*EXERCISE MATERIALS*.
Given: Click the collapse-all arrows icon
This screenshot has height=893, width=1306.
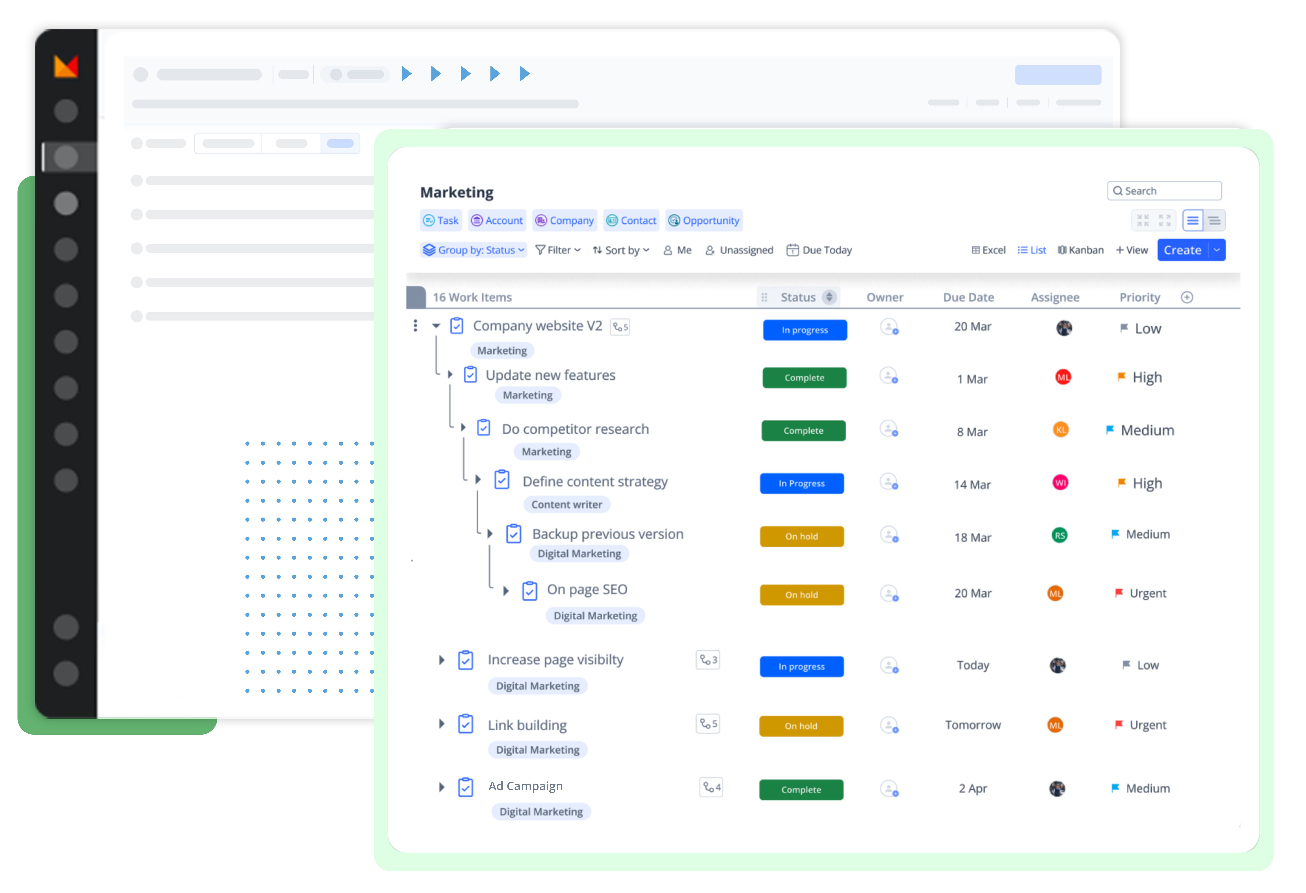Looking at the screenshot, I should tap(1142, 220).
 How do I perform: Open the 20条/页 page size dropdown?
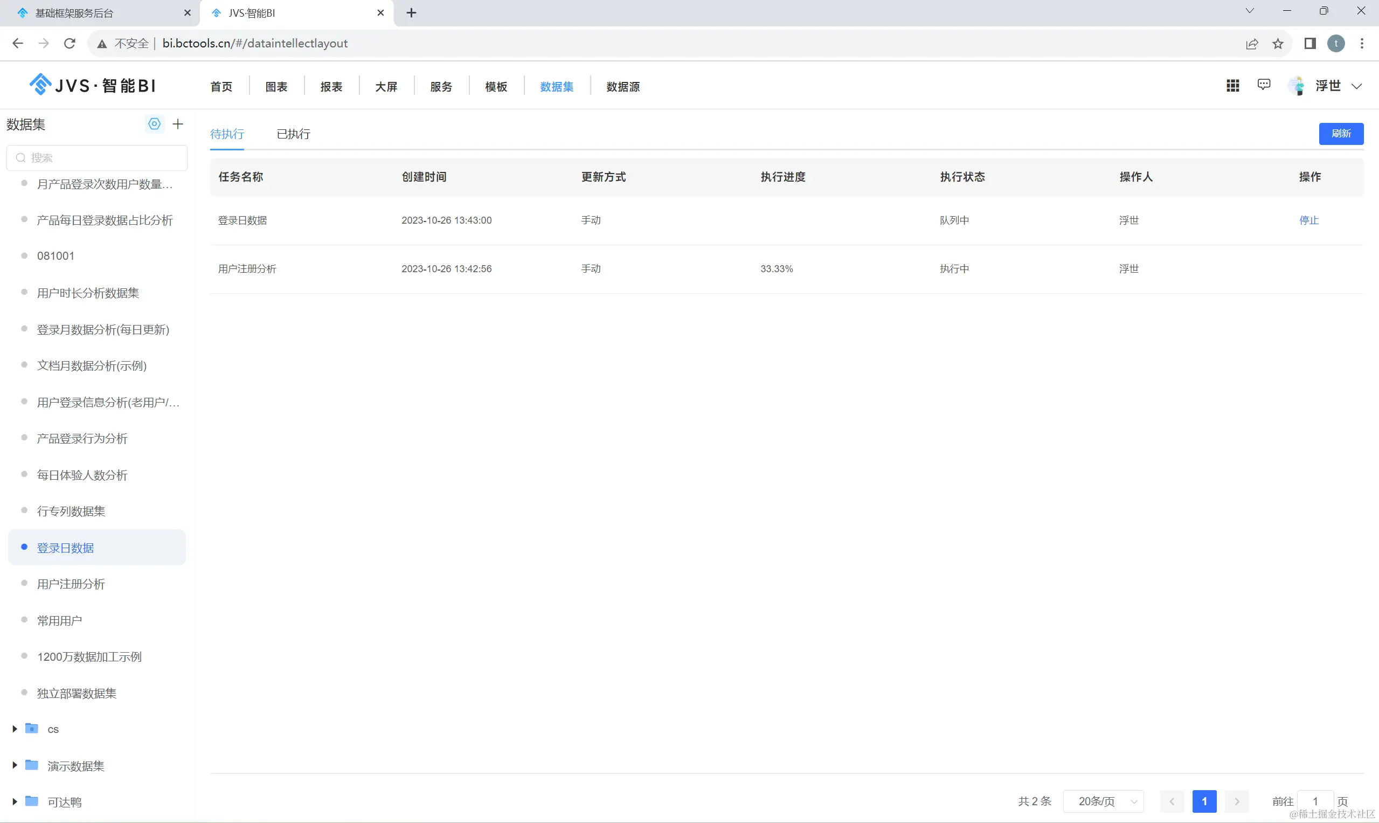pos(1103,801)
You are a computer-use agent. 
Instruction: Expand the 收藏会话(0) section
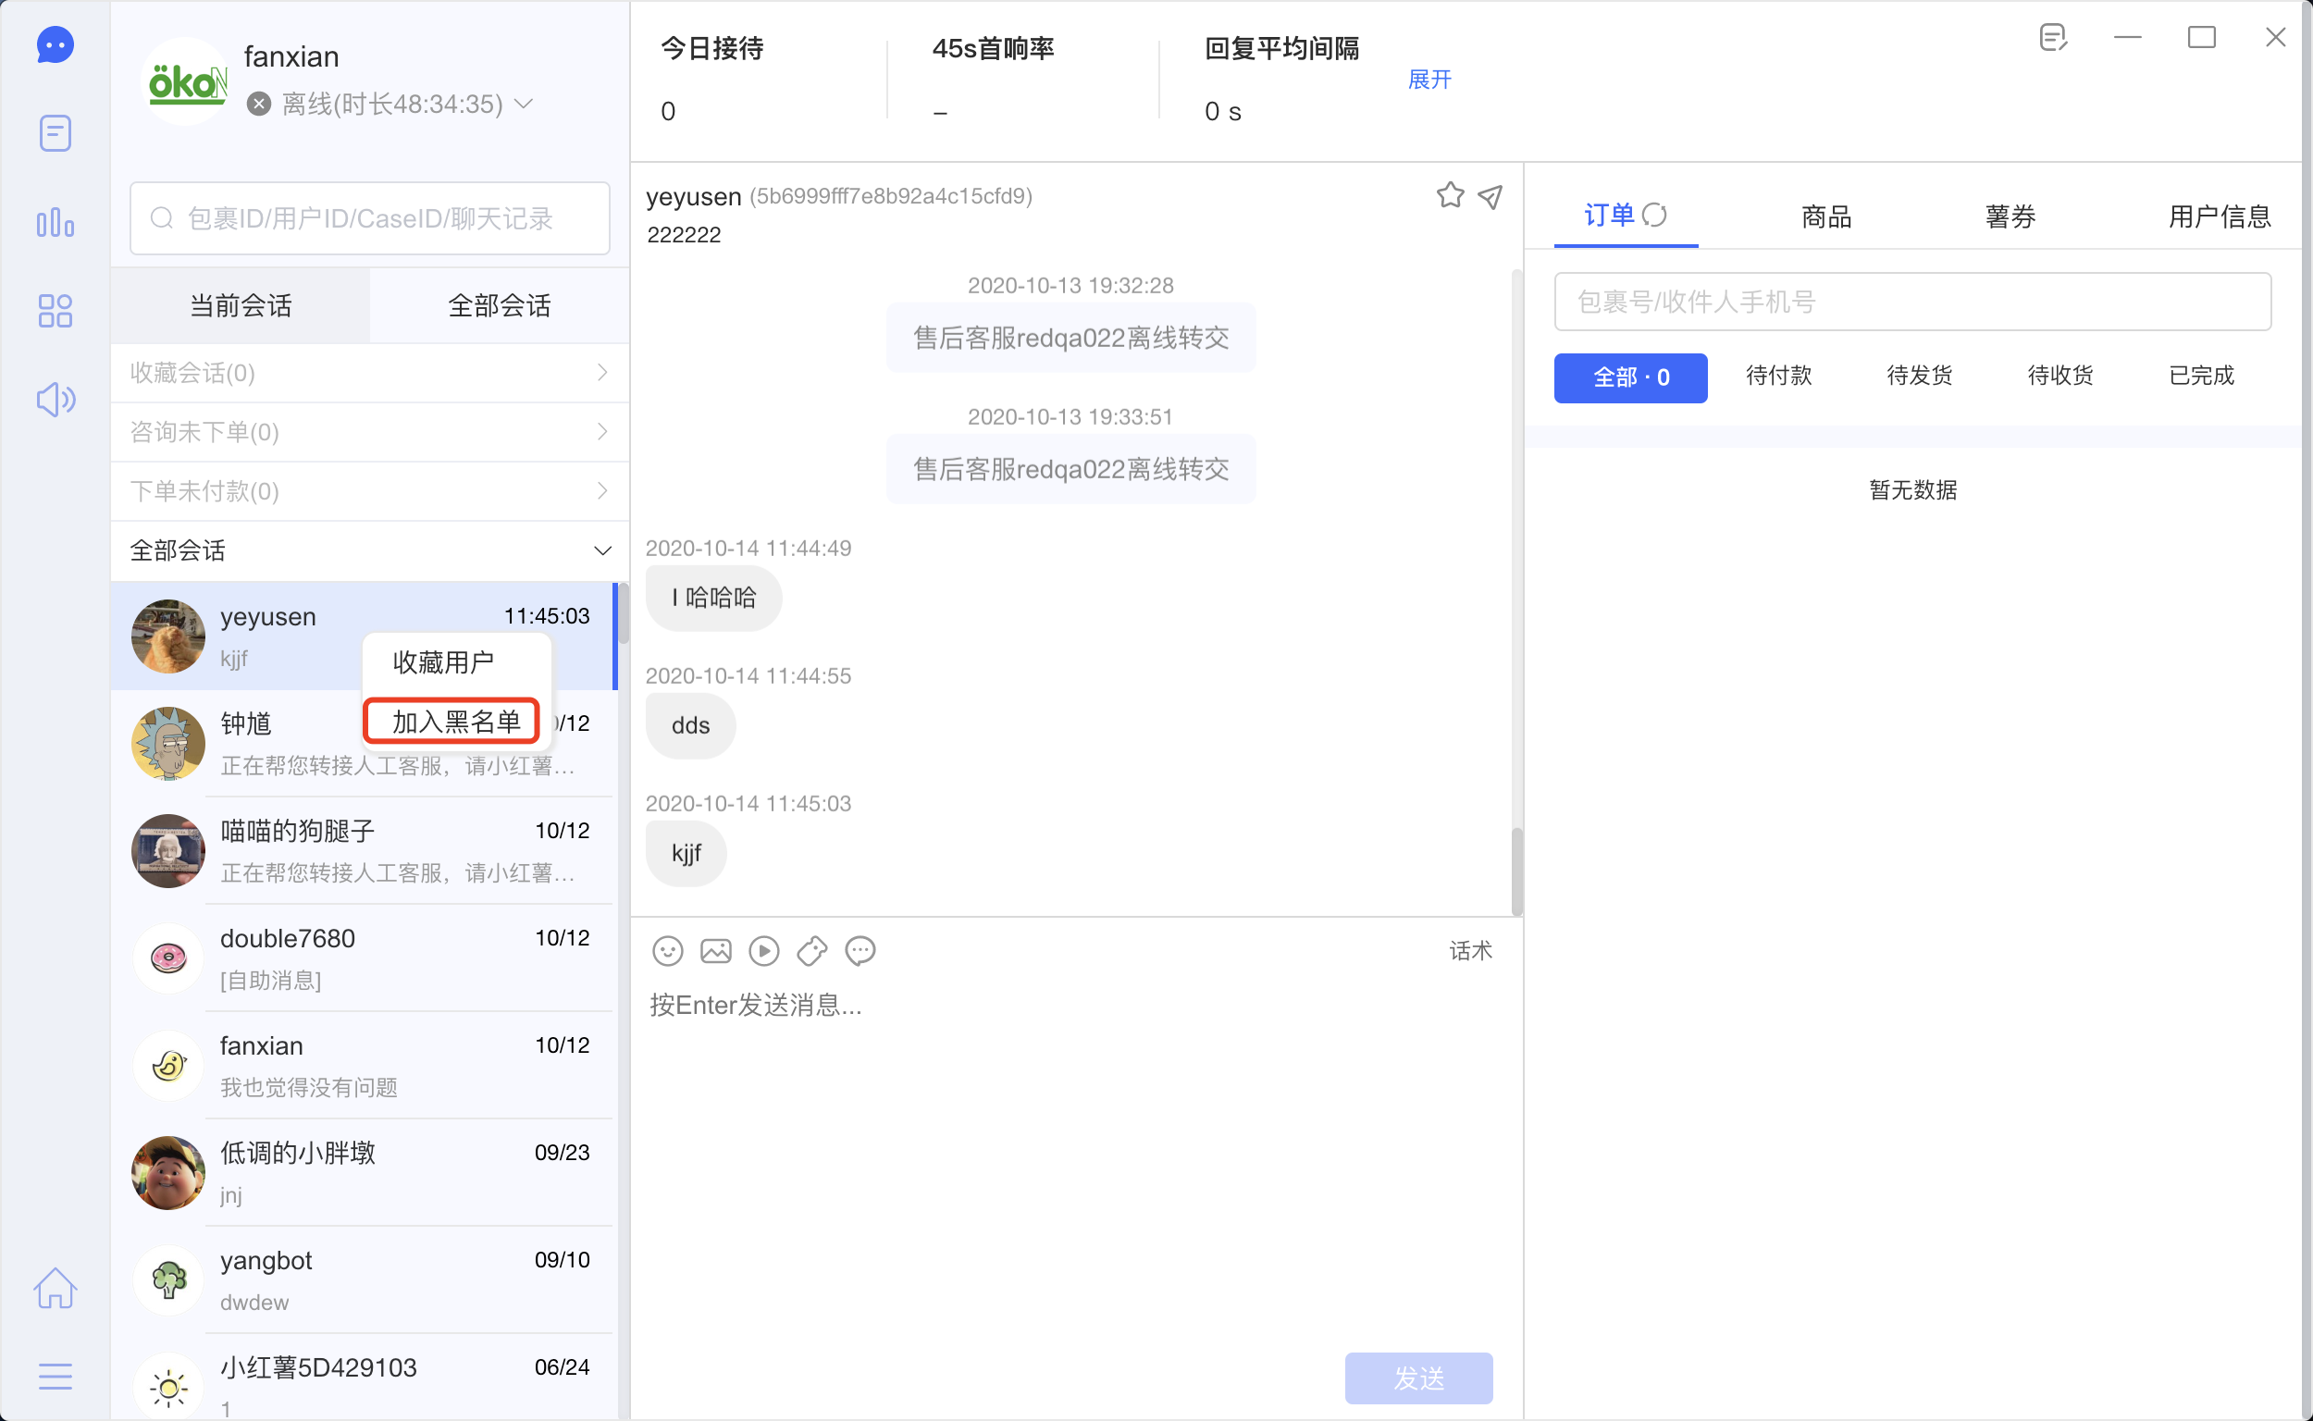[368, 373]
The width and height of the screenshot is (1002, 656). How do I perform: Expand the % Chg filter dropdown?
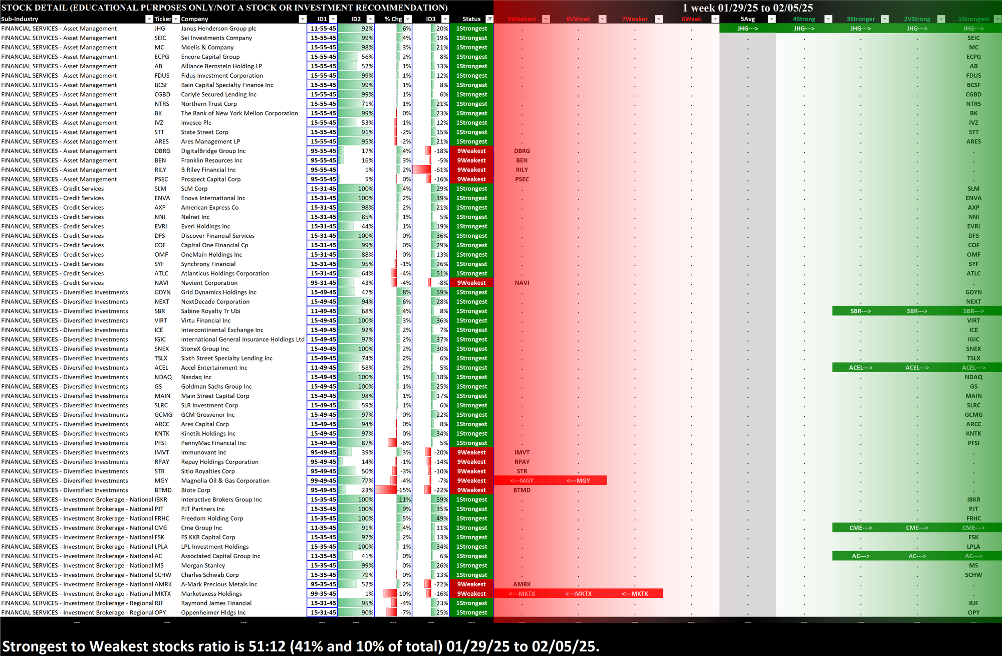pos(407,19)
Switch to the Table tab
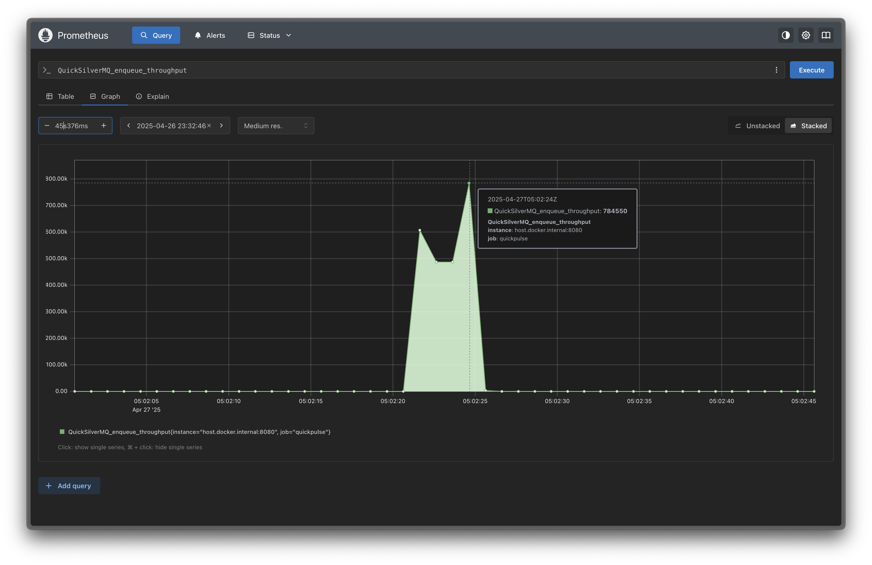 point(60,96)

*EXERCISE INSTRUCTIONS*. From the first line to the last, repeat the data above exactly and leave the pictures out.

*ANSWER SECTION*.
Given: Click the collapse-all arrows icon
This screenshot has height=893, width=1306.
Looking at the screenshot, I should tap(1142, 220).
 How do I perform: Open the 20条/页 page size dropdown?
pos(1103,801)
You are a computer-use agent. 
Instruction: Expand the 收藏会话(0) section
[368, 373]
The width and height of the screenshot is (1002, 656). How do I perform: Expand the % Chg filter dropdown?
pos(407,19)
Switch to the Table tab
 point(60,96)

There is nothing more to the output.